How to measure data quality: metrics and methods

October 31, 2025

Todd Gorsuch

Why executives should treat data quality like a product reliability program

Leaders measure data quality to protect decisions, customers, and revenue. Good data quality reduces rework, speeds change, and prevents poor customer experiences at the edge. Data quality is the degree to which data meets requirements for an intended use. This “fit for purpose” concept anchors standards such as ISO 8000 and the ISO 25012 data quality model, which formalize characteristics and measures for evaluating data used in computer systems.¹² Data quality management matured from Total Data Quality Management research, which framed an iterative cycle of definition, measurement, analysis, and improvement.³ When executives apply this discipline to customer operations, contact center analytics, and service workflows, they move from reactive cleanups to predictable performance. The goal is not perfect data. The goal is reliable data that meets explicit requirements and is measured against clear thresholds.²

What is data quality and which dimensions matter most

Teams define data quality with measurable dimensions. Common dimensions include completeness, accuracy, consistency, timeliness, validity, and uniqueness. DAMA bodies of knowledge catalogue these dimensions and show how the same dimension can apply to values, records, or attributes.⁴⁵ ISO 25012 groups attributes into inherent and system dependent categories to separate properties of the data itself from properties introduced by storage and processing.² A usable definition keeps each dimension observable.
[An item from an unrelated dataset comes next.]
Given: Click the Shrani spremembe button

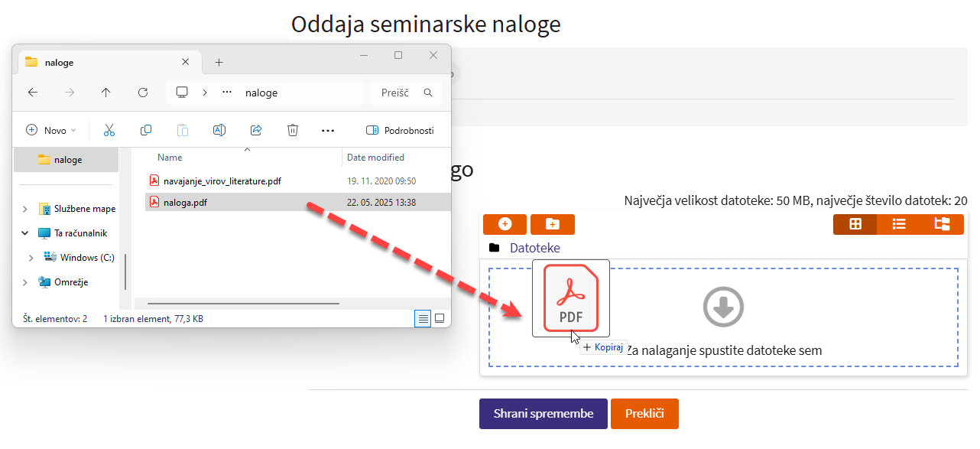Looking at the screenshot, I should (543, 414).
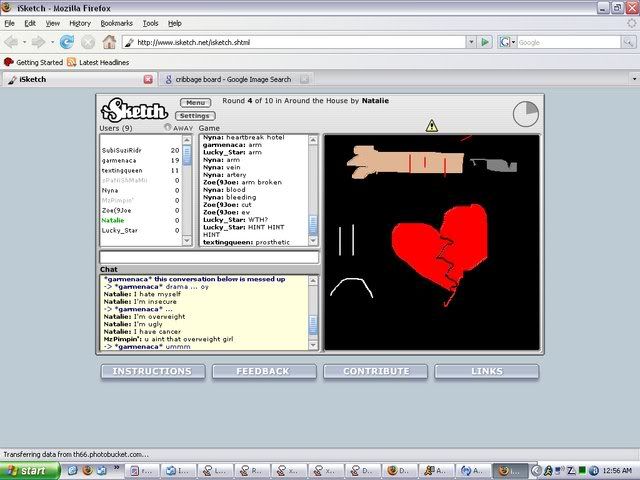Click the CONTRIBUTE button
Image resolution: width=640 pixels, height=480 pixels.
[376, 371]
Completeness is the proportion of required values present. Accuracy is the agreement with a trusted reference. Consistency is the absence of conflicts across sources. Timeliness is the age of data relative to need. Validity is conformity to type and business rules. Uniqueness is the absence of unintended duplicates. These definitions support objective tests and trend monitoring across customer, channel, and operational datasets.²⁵

How do you turn dimensions into operational metrics and targets

Executives convert dimensions into metrics and service level objectives. Site Reliability Engineering uses SLIs and SLOs to quantify reliability; data leaders can do the same for data products.⁶⁷ A service level indicator for completeness might be the percentage of customer records with a valid contact method in the last 24 hours. A service level objective might set a target of 99.5 percent with an error budget that triggers remediation when breached.⁷ Targets vary by workflow. Fraud models need tighter timeliness and validity than monthly experience dashboards. ISO 25012 supports the creation of measurable requirements and evaluation plans, which aligns with setting enterprise SLOs for data products consumed by contact center, marketing, and finance teams.² The discipline is to write the metric, define the source of truth, publish thresholds, and link breach response to business impact.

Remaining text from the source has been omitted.